Discussion:Apprendre en créant des cartes conceptuelles
citation à traduire -- Daniel K. Schneider (discussion) 6 mars 2018 à 14:13 (CET)
Concept maps can be used for demonstrating and communicating ideas in brainstorming or presentation activities. Students can use concept maps to organize their understanding of a subject matter. Teachers can use concept maps to present learning content and diagnose learners’ understanding. Concept maps can also be used for generating ideas when different concepts are linked together. An obvious advantage of concept maps is that the learner can sharpen their thinking and reflect concepts and their relationships, which can help foster the development of life-long learning skills and critical thinking skills (Ng and Hanewald 2010). Previous studies also reported that concept maps had a positive effect on knowledge gains and attitude (Horton et al. 1993). In recent years, concept maps have been widely used in different fields for representing and visualizing knowledge.
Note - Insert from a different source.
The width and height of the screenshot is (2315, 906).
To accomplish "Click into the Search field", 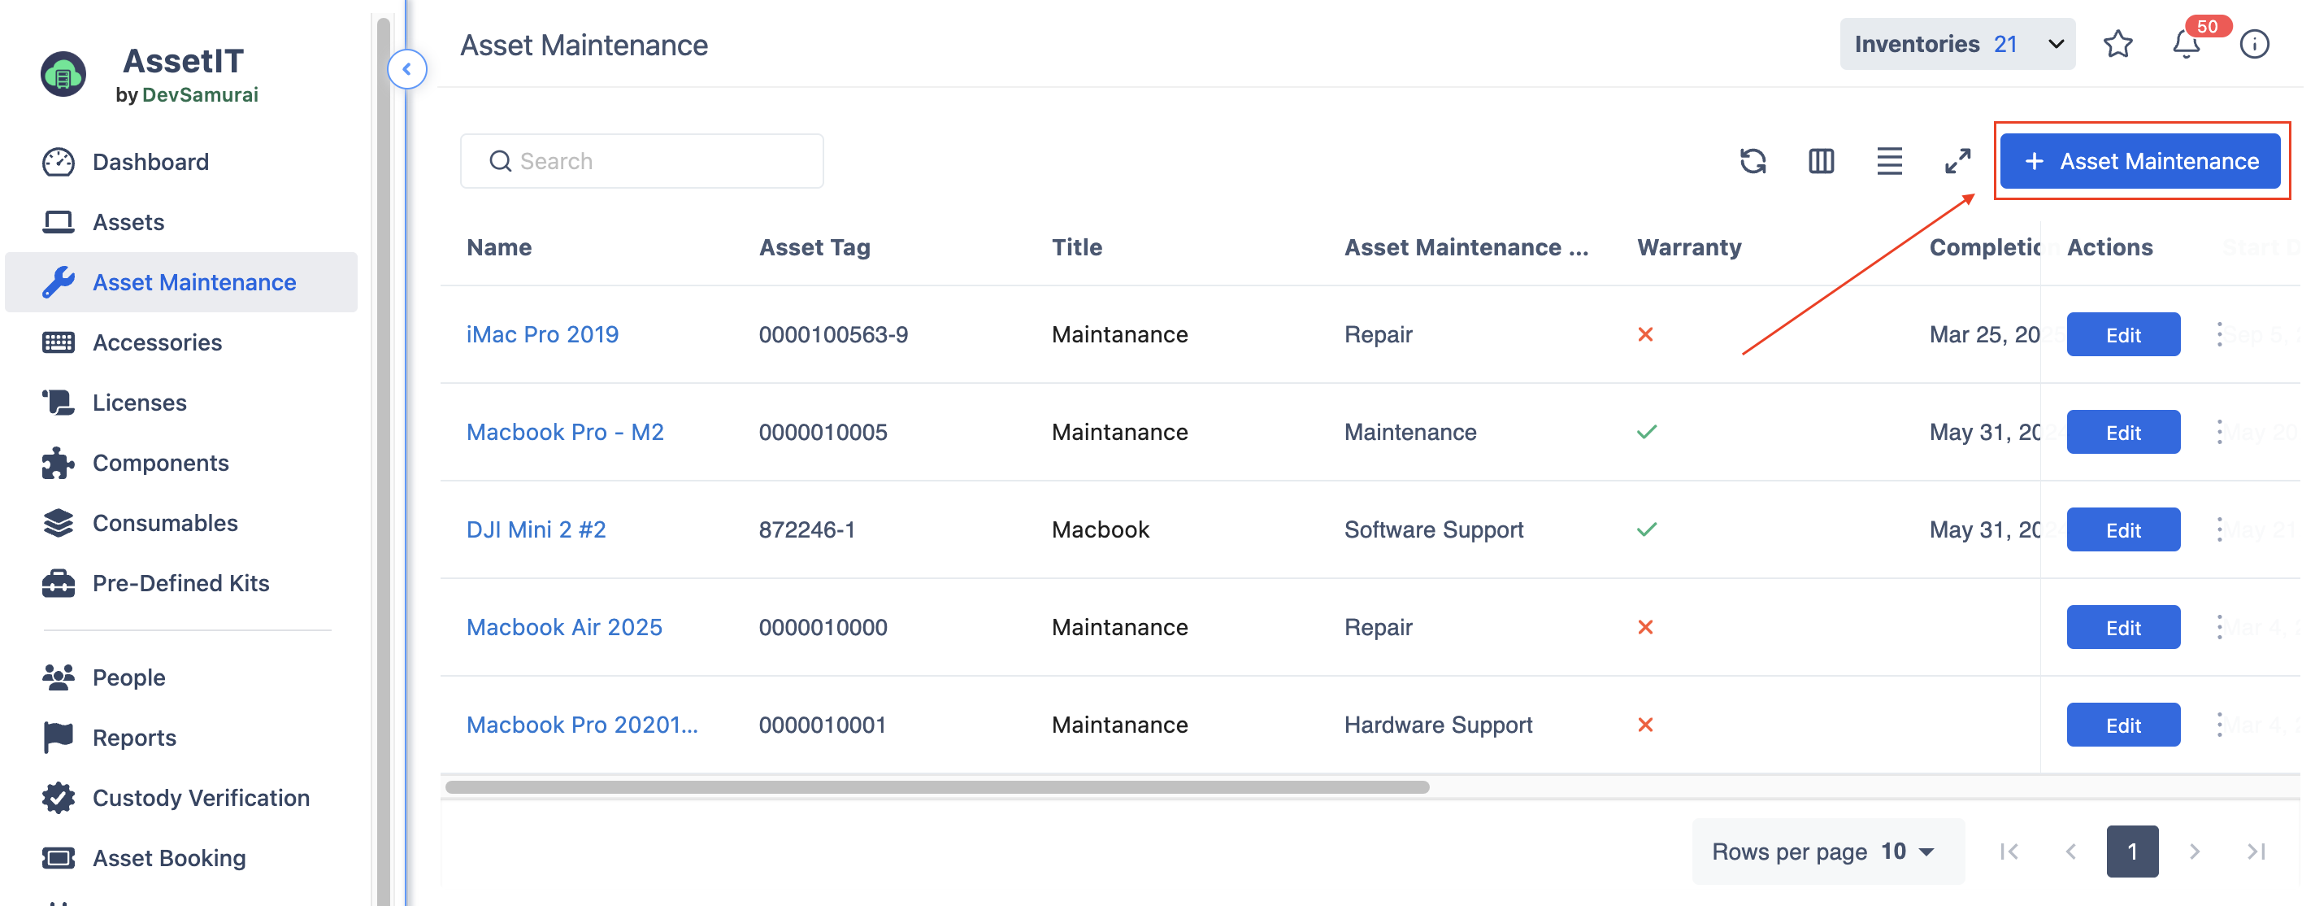I will click(x=642, y=161).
Nesbit and Adesope (2006) found that use of concept maps has grown rapidly as a tool for supporting teaching and learning. They also reported that the use of concept maps produced increased retention and transfer of knowledge as well as positive attitudes toward learning when compared with control conditions. Bahr and Dansereau (2001) revealed that the use of a concept map can lower anxiety and frustration while increasing motivation.